When it comes to academia, there is a standard story. Middle and upper class students follow their academic interests for the love of the field into graduate school and then academia. They are young, healthy, from a privileged economic background, and with a solid support system. But even though that story is the often portrayed and expected story, it is not the only story. That path through academia is not the only path.
The other day, thewhywhygirl posted a link on her tumblr to a piece at the Chronicle of Higher Education about the harsh realities for academics who come from poverty and have had to “bootstrap” their way into the ivory tower. The post by Rachel Wagner, an associate professor of religion at Ithaca College, described her journey as a poor, single mother through academia, from graduate school to tenure, and shows how having the safety net of food stamps, subsidized student loans, and Medicaid enabled her to achieve her career goals.
I agree with Dr. Wagner and strongly believe that there must be a safety net in place, and I believe that the university must do more. Dr. Wagner advocated for that safety net eloquently and persuasively in her article, but her piece raised several other issues, including the classism inherent in academia. This classism creates a set of assumptions and expectations that can make graduate school and academia much more difficult and much less inviting for people who come from poverty.
Part of what makes bootstrapping one’s way into academia so difficult, and what makes staying there such a potentially stressful and fraught experience, is the myriad of ways that money is assumed. For instance, there are many things, from airfare to conferences to dinners with prospective students to research supplies that must be purchased off campus for later reimbursement from the university. The idea of reimbursement isn’t a bad one, but it does make the assumption that academics have some money on hand–after all, if you cannot make the initial purchases, then it doesn’t matter whether or not you get reimbursed.

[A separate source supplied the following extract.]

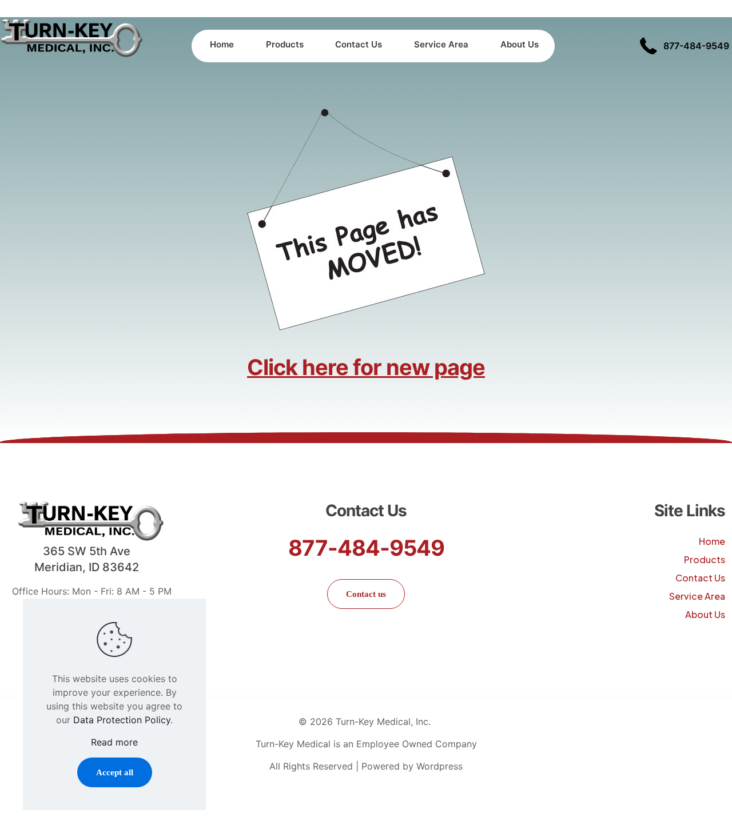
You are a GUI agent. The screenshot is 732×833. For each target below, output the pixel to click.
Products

And then there are the assumptions–building the main social activities around expensive activities like rock climbing or making snide comments about foods that are not organic or do not meet some relatively arbitrary standard of “healthy”– all of those assumptions assume that the normal academic comes from, is familiar with, and can expect to continue to be the middle class. There is the expectation that all graduate students and faculty know the ropes of middle class expectations, and this expectation further isolates those people who come from poor backgrounds. Even the way academia is discussed, as an ensconced life of the mind rather than as an occupation that mixes education with community involvement with research, adds to the idea that academia is a place only for those with means to think and create within a secluded community.
It doesn’t have to be this way. True, creating a more open and understanding environment will not do anything if the safety nets that are in place get destroyed, but they can make academia a less isolating and uninviting place for people who fall outside the middle class expectation. By creating an open environment in which people can talk about money without feeling shame or stigma, where the institution itself acknowledges the varied economic background of its faculty and students, and where people are cognizant of the differences that result from varied economic backgrounds, academia could become a place that encourages the participation and leadership of people outside of the privileged classes, and that’s important.